The tribune and his companions were not alone. Non-coms including Julius Rusticanus converged from all sides on the guild employee, forming a shoulder-to-shoulder wall facing out against the gibes and half-meant threats. It wasn’t that the centurions and file-closers were less ragged than the legionaries they backed off, or that the jostling, cat-calling mob did not understand that they were playing a dangerous game.

But the legion was a hierarchy, and the common soldiers had the right to be irresponsible in every activity which that hierarchy did not deem to be their duty. The problem with externally-applied discipline is that it can only be specific; and it tends to eliminate self-discipline throughout the general behavior of the men it governs.

No matter here. The troops were only rowdy, not in a state of suicidal mutiny.

“What’re you trying to do, citizen?” Vibulenus snapped to the guild employee, sure that the situation was under control. “Trying to get up front?”

Conceivably the fellow hadn’t meant to enter the Main Gallery at all. He had the slightly purple complexion and stocky build of the current commander, a racial type as different from that of the first officer the legion had been given as either was from the Romans themselves.

But he didn’t know Latin. To speak, Vibulenus leaned over the dull-finished cart the technician pushed in front of him. Instead of replying, the fellow cringed away, colliding with the back of a centurion too solid to notice the impact. He was utterly terrified and obviously understood the tribune’s curt questions as a bloodthirsty threat.

Pollux! Maybe one of the guards down in front would be able to translate.

Somebody shouted, “Hey, prettiest, how’d you know I was lookin’ for you?”

Quartilla touched the tribune on the arm to get his attention, then gabbled at the technician in some barbarous language or other.

The fellow looked as if he had been offered water in a wilderness. He gabbled back, making gestures toward the ceiling with his three-digit hands.

“He says,” Quartilla relayed, “that he’s supposed to disconnect the barrier so the Commander can come aboard.” She smiled. “He says a lot of things besides, but you can probably guess them.”

“All right.” Vibulenus ordered. “We’ll walk him down to the front, now.”

There was a hushed area in his immediate presence, a result of the abrupt way the tribune and non-coms had asserted authority. Quartilla had appeared in that rebound from raucousness to embarrassment; fortunate timing, though the tribune felt sure that she could have handled without ugliness whatever situation developed. For that matter, now that he looked around, he could see that other females as well had joined the legionaries. What in Hades’ halls was going on?

“Move out, boys, keep it moving,” said Julius Rusticanus. When the protective screen of Romans began to move and the technician did not, the first centurion reached around the fellow and began pushing the floating cart himself. The technician gave the choked equivalent of a yelp and scuttled along after his gear.
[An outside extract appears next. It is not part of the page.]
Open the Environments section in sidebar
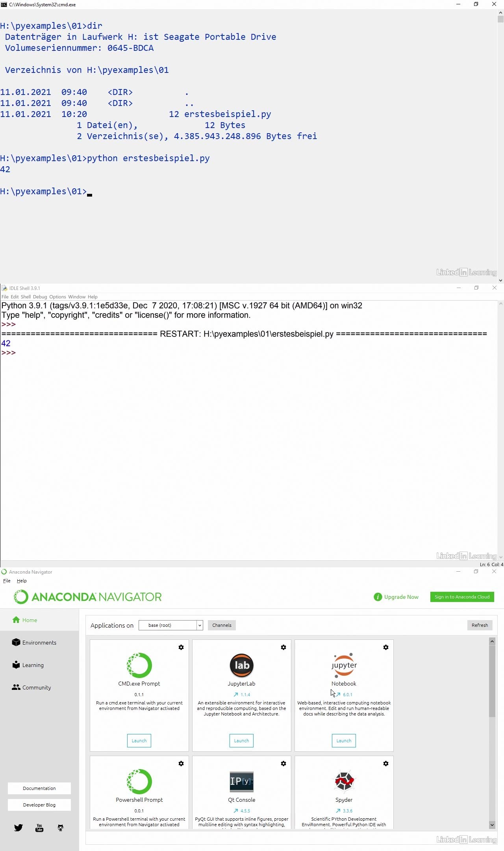point(39,643)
“What are you doing here?” the tribune asked Quartilla in as much of an aside as the ambient noise and his greater height permitted. Men made room for the unusual procession, watching avidly, treating it — like everything else since they reboarded the ship — as a form of entertainment.

“We can wander when you’re outside the ship,” the woman replied. The smiles and armpats with which she greeted soldiers were as effective in clearing onlookers from the path as the tribune’s own lowering sterness. “This time there wasn’t an order to return, and we just . . . came along with everybody else.”
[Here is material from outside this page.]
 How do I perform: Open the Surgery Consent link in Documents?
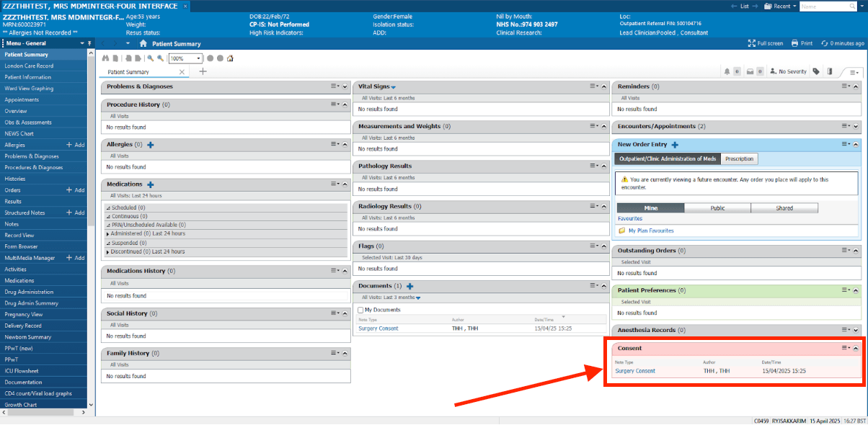point(378,328)
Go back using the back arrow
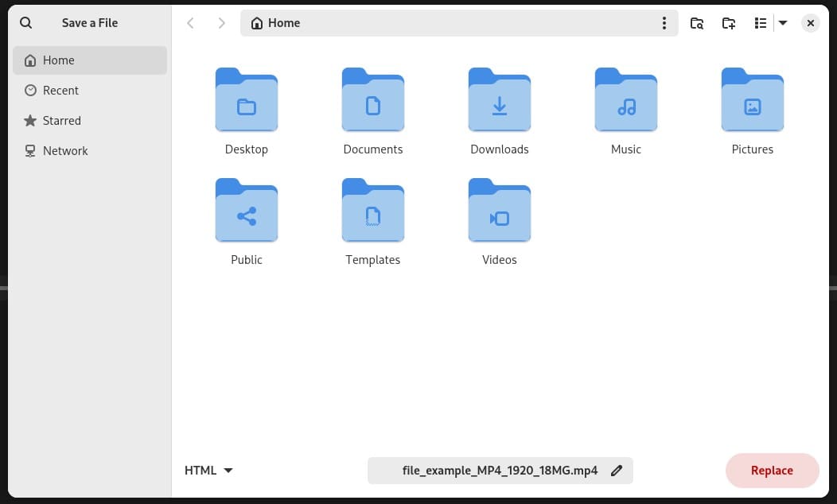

Vibulenus had not known that the women could even leave their cubicles until he saw Quartilla before battle this morning — a lifetime ago. He thought of that meeting and missed a step because his muscles forgot to move.
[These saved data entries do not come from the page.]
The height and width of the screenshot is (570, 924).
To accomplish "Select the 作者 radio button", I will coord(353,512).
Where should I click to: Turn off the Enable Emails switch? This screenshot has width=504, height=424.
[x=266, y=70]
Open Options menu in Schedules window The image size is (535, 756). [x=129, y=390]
“There,” he said loudly, using volume of sound to dim memories with which he was not ready to deal. He made a sweeping gesture to inform the guild technician if words could not do so. They were through the clumps of legionaries — who had nudged closer to the barrier than was normally the case. Four bodyguards, stolid despite the froth and scratches on their armor, were spaced across the front wall, but Roman soldiers were willing to stand within the circuit that could be swept by the long maces.